Friday, July 17, 2009

Quigley developer changes the game

Hennessy withdraws plans for annexation above Deadman

Express Staff Writer

The Hailey City Council took a big step closer to annexing about 1,000 acres in Quigley Canyon on Monday night. David Hennessy has plans to build an 18-hole golf course and 380 homes in the canyon.

Developer David Hennessy removed a major stumbling block from his goal of annexing land for a 380-home development into Hailey by eliminating areas above Quigley Pond and in Deadman Gulch from his request.

Mayor Rick Davis and the City Council appeared taken aback Monday night by Hennessy's decision, which removed the most controversial matter facing the council during its final deliberations over the annexation request.

"With this off the table we should be moving much closer to a final decision after next week," Davis said in an interview.
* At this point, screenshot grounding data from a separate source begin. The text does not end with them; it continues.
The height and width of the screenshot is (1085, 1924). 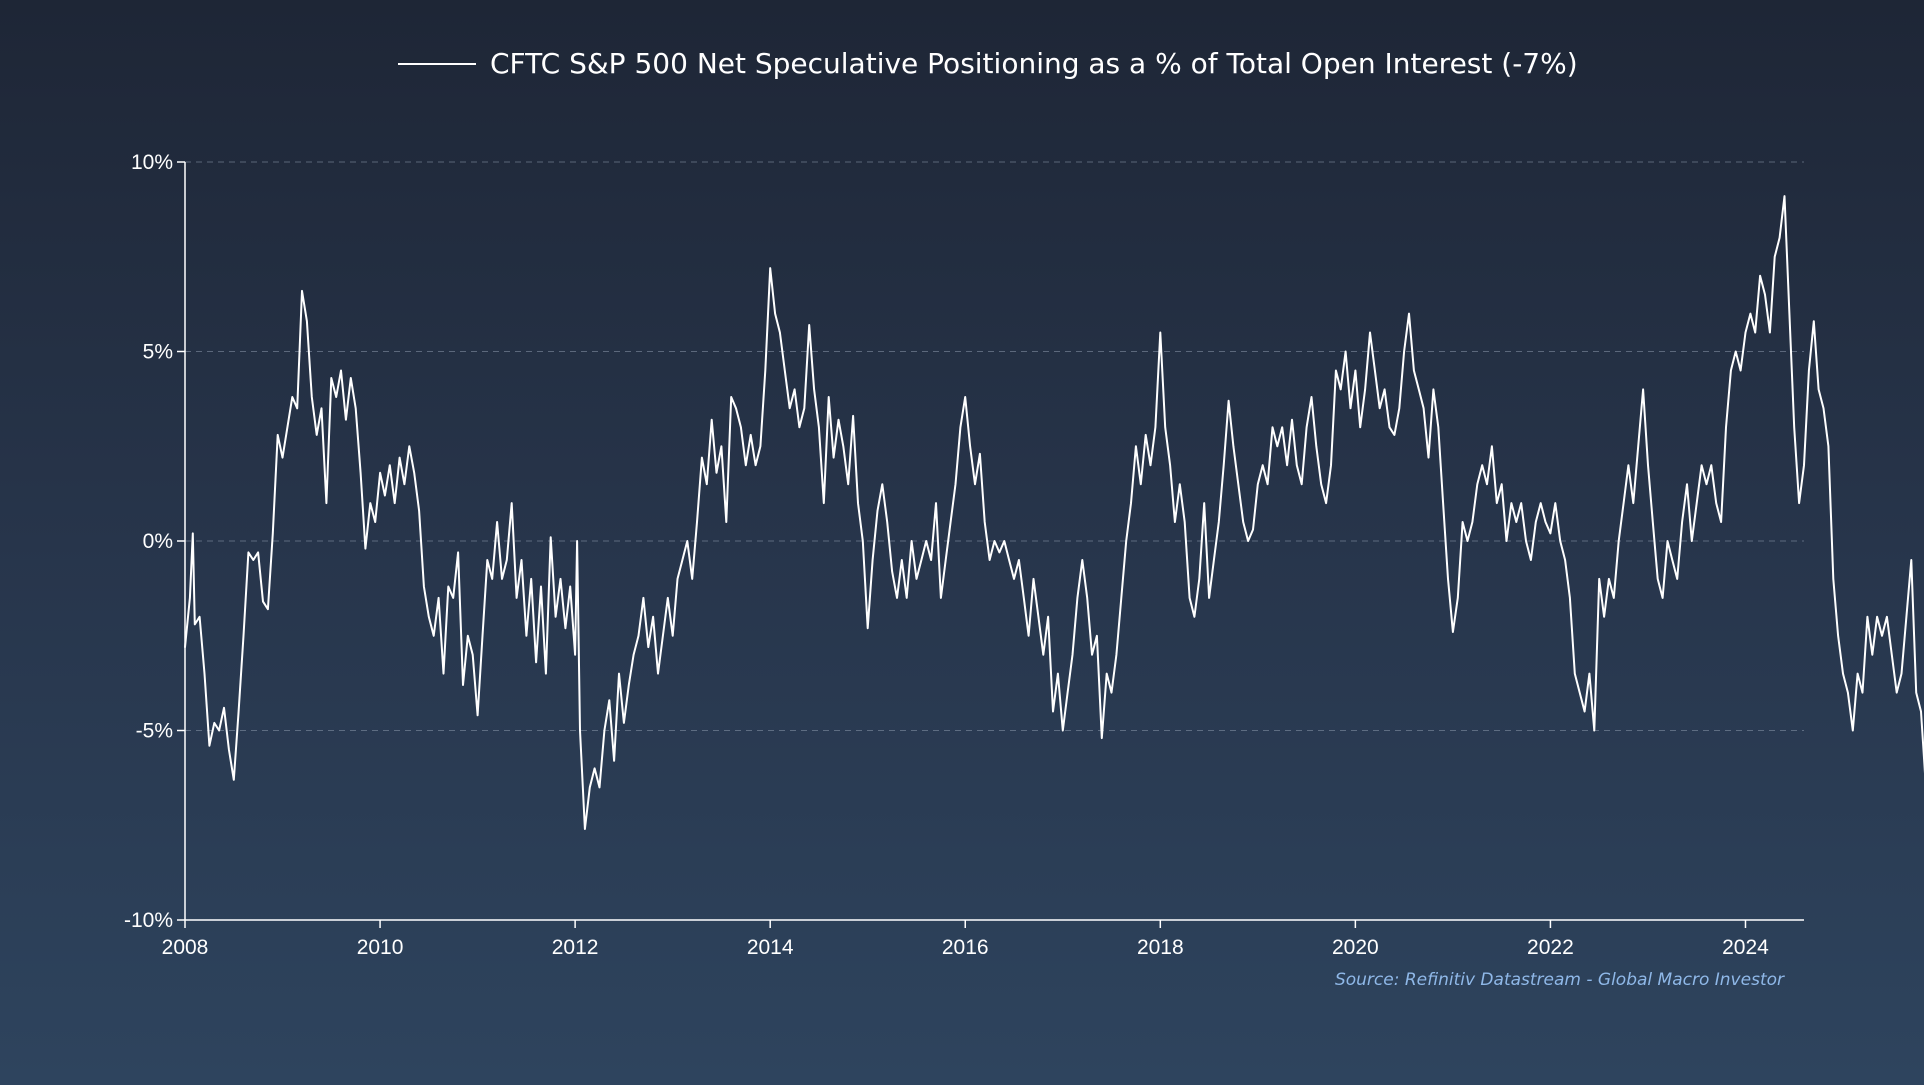 I want to click on x-tick-label: 2016, so click(x=966, y=948).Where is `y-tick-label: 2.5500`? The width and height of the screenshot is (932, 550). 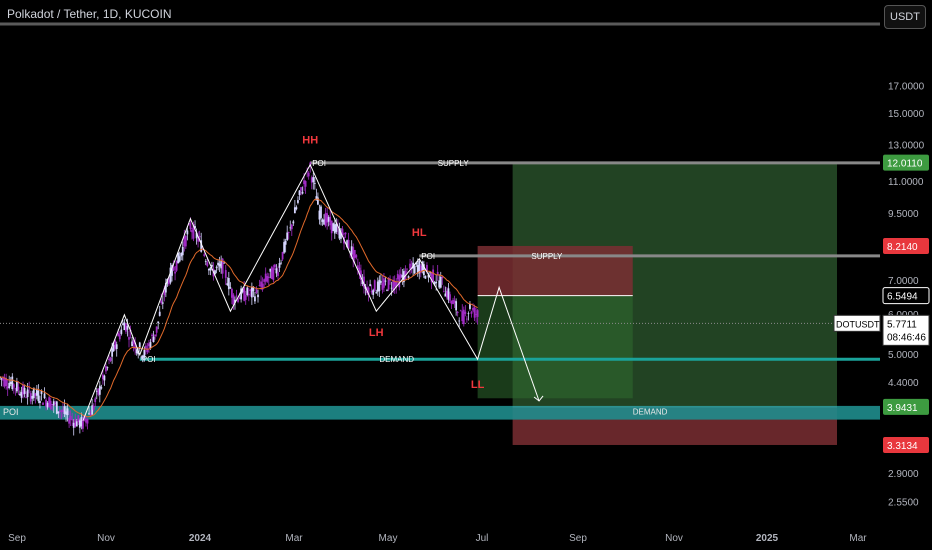 y-tick-label: 2.5500 is located at coordinates (904, 502).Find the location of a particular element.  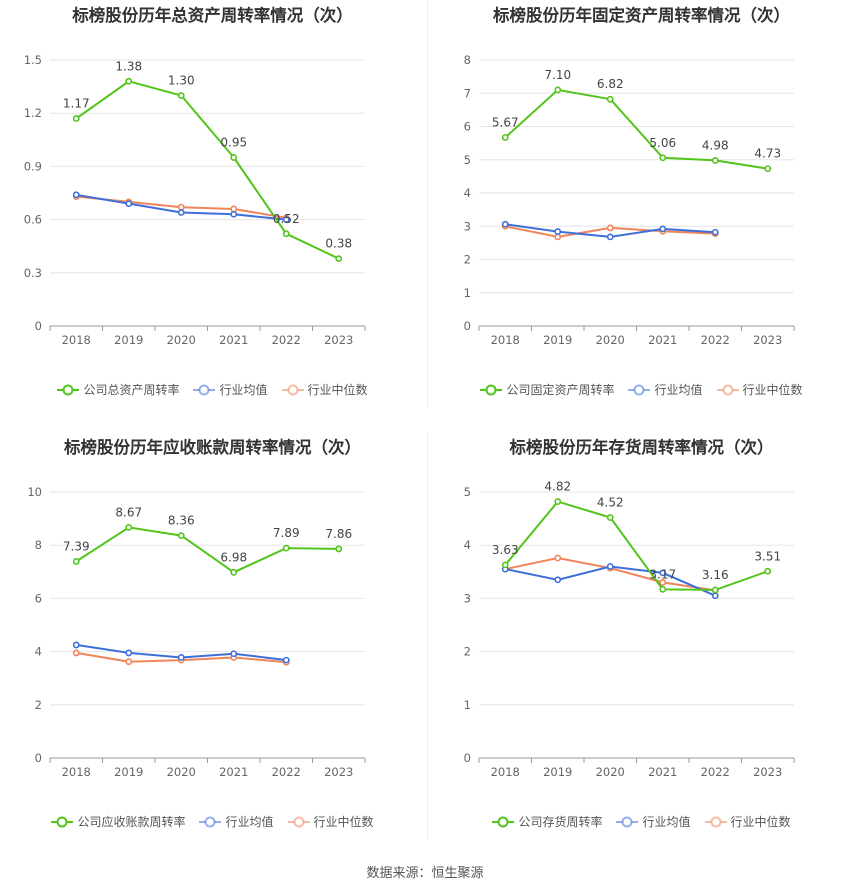

data-source-note: 数据来源：恒生聚源 is located at coordinates (425, 874).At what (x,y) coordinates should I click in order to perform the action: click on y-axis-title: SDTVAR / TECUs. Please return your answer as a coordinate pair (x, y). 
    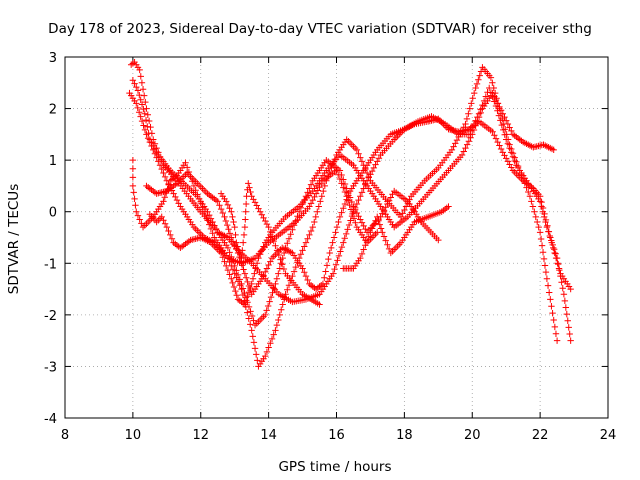
    Looking at the image, I should click on (14, 239).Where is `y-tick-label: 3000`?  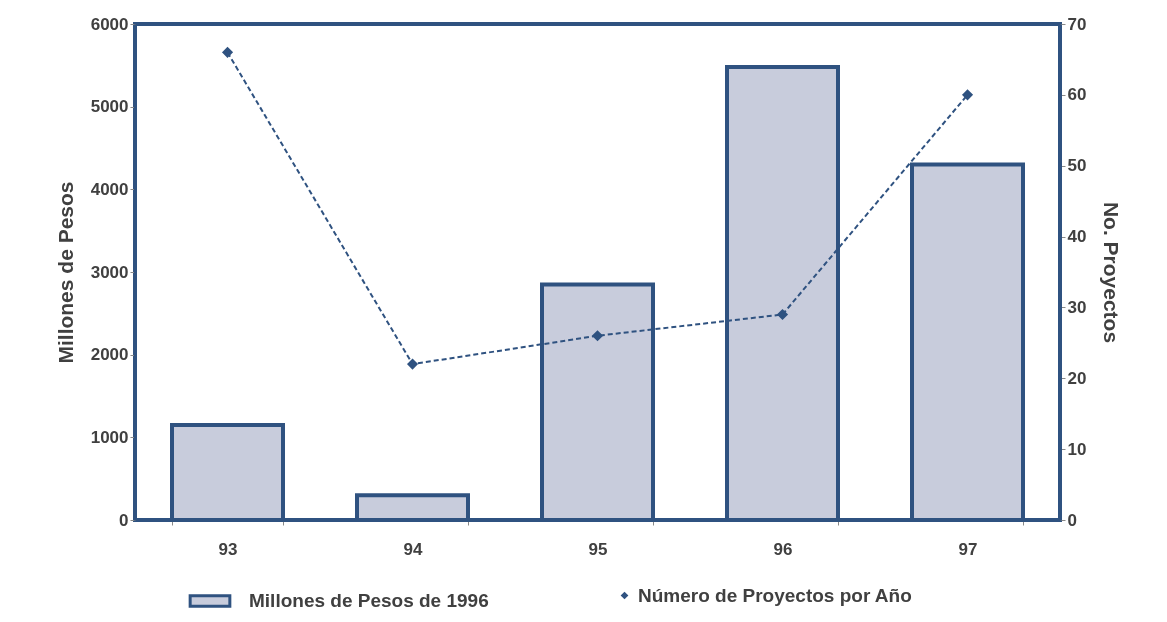 y-tick-label: 3000 is located at coordinates (110, 272).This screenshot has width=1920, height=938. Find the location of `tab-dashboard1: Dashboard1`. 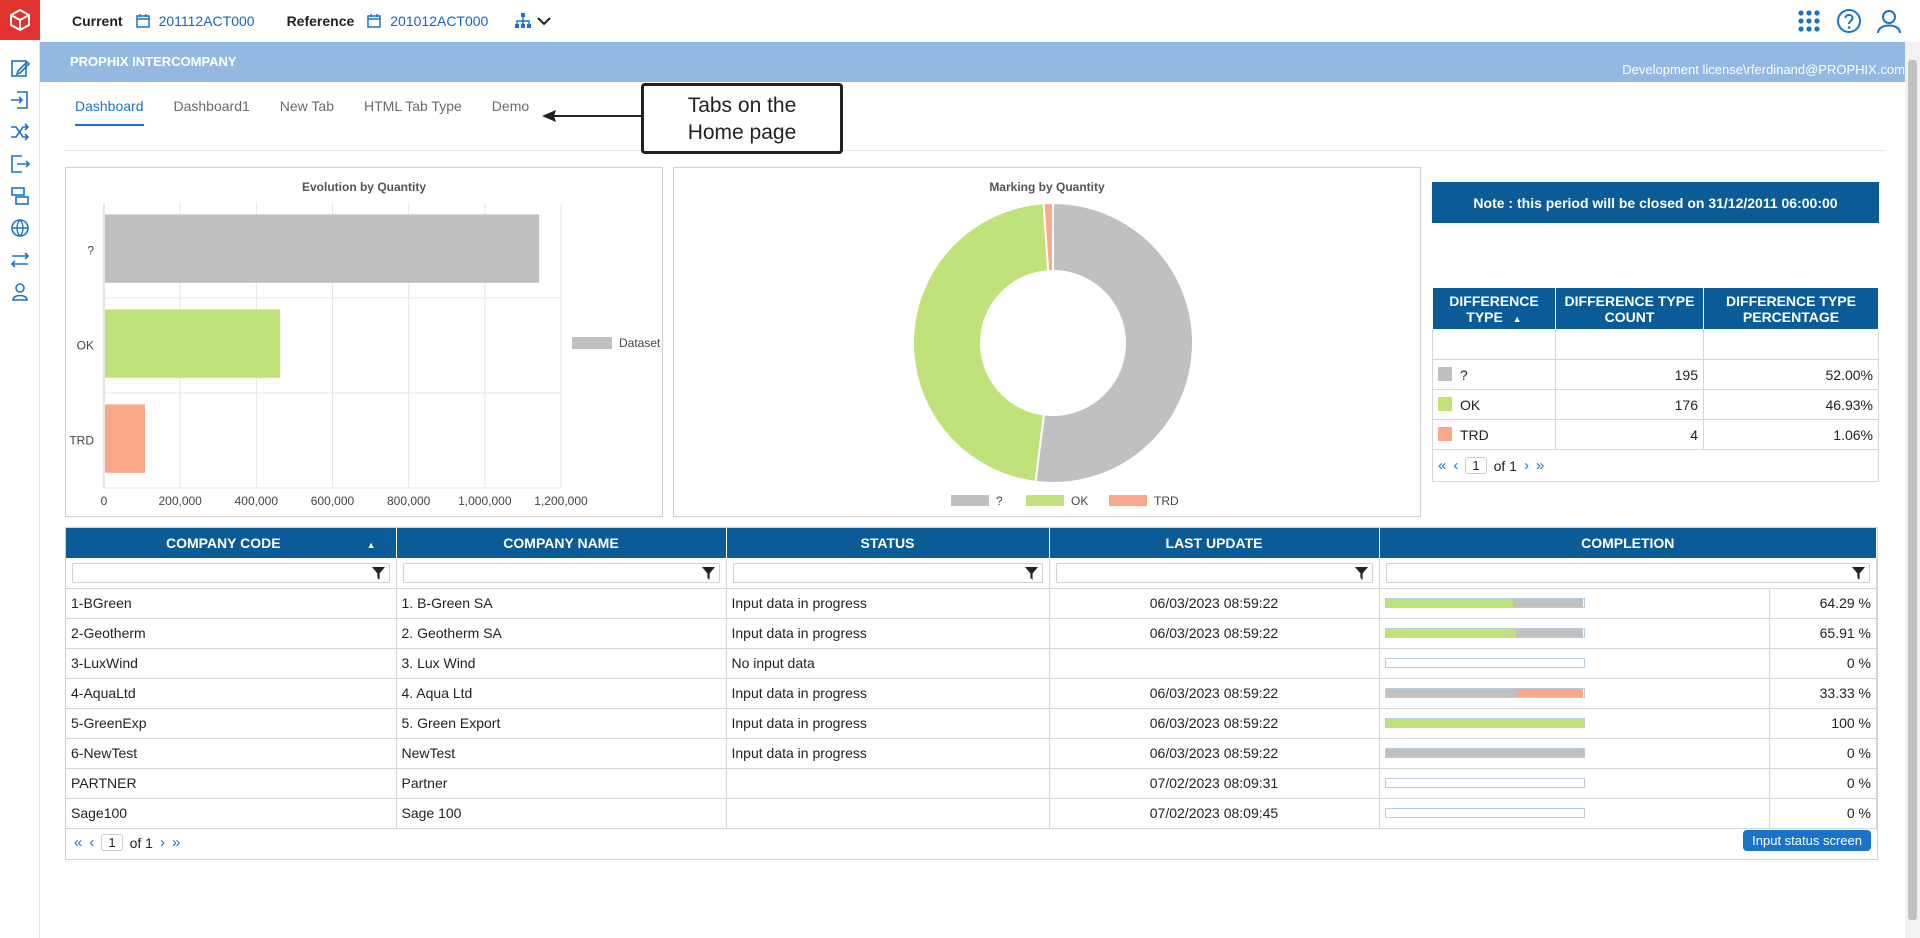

Councilwoman Carol Brown said she was "a little disappointed" by Hennessy's decision because it took control of development in these areas out of the hands of Hailey officials.

"I had become used to thinking of the entire project holistically," she said.

However, Citizens for Smart Growth Executive Director Vanessa Fry said she "couldn't be happier" with the decision.

"Thanks to the city and thanks to developer for listening to us about these areas," Fry said.

Hennessy said after the council meeting that he would pursue development in these areas under county zoning restrictions. A Hailey Planning Department staff report states that nine homes would likely be allowed in these areas under county zoning.

Hennessy said last year that he would be unable to finance an 18-hole golf course, year-round clubhouse and extensive trail system in the development if he were unable to build about 40 "estate lots" above Quigley Pond and in Deadman Gulch. After the Idaho Department of Fish and Game, the Hailey Planning and Zoning Commission, and environmentalists opposed his plan for the upper canyon, Hennessy reduced the number of homes to 14 and shrank lot sizes two months ago.

Yet Blaine County officials voiced opposition to Hennessy's plans to build in these areas because it was outside of a mutually agreed-upon area of city impact established in 1994 between the city and county. The agreement stipulates that the county be part of any discussion of annexation outside the area of city impact.

Hennessy agreed Monday night to pull back the scope of his annexation plans to behind the 1994 area-of-city impact line, which ends at the mouth of Deadman Gulch and at the southeast side of Quigley Pond.

He said after the meeting that he still plans to build an 18-hole golf course, which he plans to give to the city.

"That's the plan," he said.

The council moved ahead Monday night with other conditions of the annexation request, including the developer's payment for traffic impact mitigation measures, sidewalk construction, and bus stops within the development and in adjacent neighborhoods.

The council also worked out details for the location and size of a new municipal well to be built in the canyon by the developer and given to the city.

Though the exact quantity of water available from Quigley Canyon cannot be established until the Snake River Basin Adjudication is settled, perhaps in one year, the council agreed there was enough water to begin the development based on current estimates and recommendations made by the Idaho Department of Water Resources.

Phase one of the development, if it is approved, includes construction of the golf course, which will be irrigated with reclaimed water from the development that will be returned to Quigley Canyon from the city's sewer plant.

"At the end of the day, if there are not enough water rights allowed by the Department of Water Resources for the entire development, those upper canyon lots will not be irrigated," Councilman Fritz Haemmerle said.